TP-PM.1.0
21 April 1997
MANAGING RISK WITH METRICS
A TERM PAPER
FOR THE
MJY TEAM
SOFTWARE RISK MANAGEMENT WWW SITE
Prepared for:
Dr. Richard Bechtold
SWSE 625
Prepared by:
Pat McNeece
Approved by:
P. McNeece
MJY Program Manager
| Figure 1. Software Personnel Indicator | 10 |
Abstract
Software intensive development projects still fail to be delivered on time, within budget, and with desired quality. One area of concentration in software project management that has developed to solve these problems is Risk Management, which attempts to assess and then control the risks that precipitate them. Concurrently, another management area that has received much effort and attention is software project management metrics, i.e. collecting measures and using the resulting metrics to gain insights into and control over software development projects. The connection between these two areas seems obvious: these project management metrics appear to be a useful tool for risk management. However, a survey of several risk management methodologies shows little mention of project management metrics as a tool to either assess or control risk.
This paper briefly discusses software metrics, including what they are and how they're used, and gives a sample set of attributes on which to focus a metrics program. It then surveys several risk management processes, looks at these steps of the process where tools are used, examines the tools being used, and then discusses using software metrics as a tool for risk assessment and control. One potential risk area, personnel shortfalls, and the corresponding measures and metrics are used as an example.

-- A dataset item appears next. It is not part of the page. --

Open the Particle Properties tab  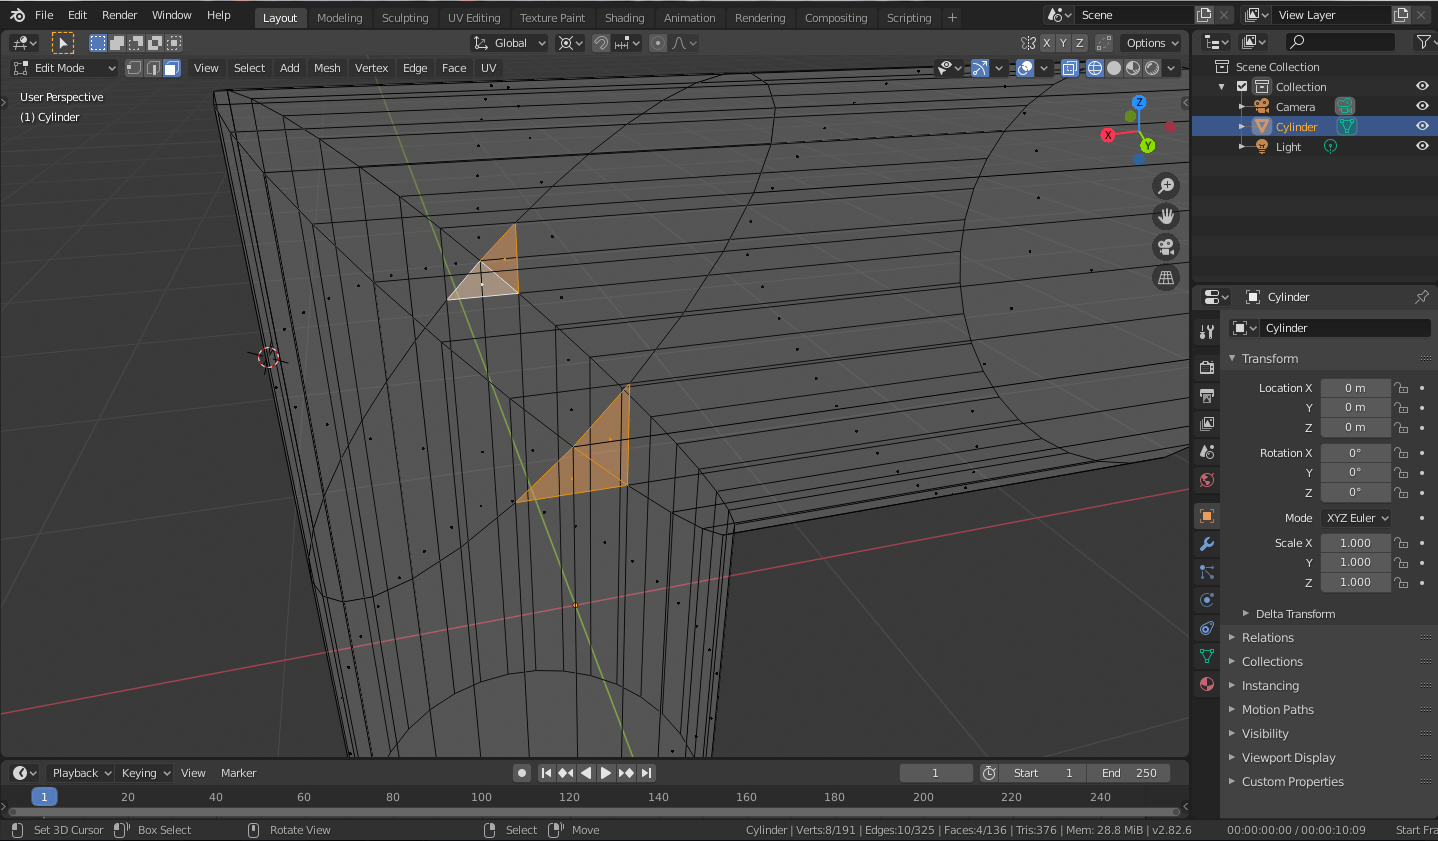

Despite much research and progress in the area of Software Project Management, software development projects still fail to deliver acceptable systems on time and within budget. Much of the failure could be avoided by managers pro-actively planning for and dealing with risk factors rather than waiting for problems to occur and then trying to react. Usually this reaction is too little and too late, because by the time the problem is fully recognized, the schedule has already slipped, a considerable investment has been made, and the product quality has suffered due to introduction of errors or work-arounds. Risk management has been proposed as a solution to provide insight into potential problem areas and to identify, address, and eliminate them before they derail the project.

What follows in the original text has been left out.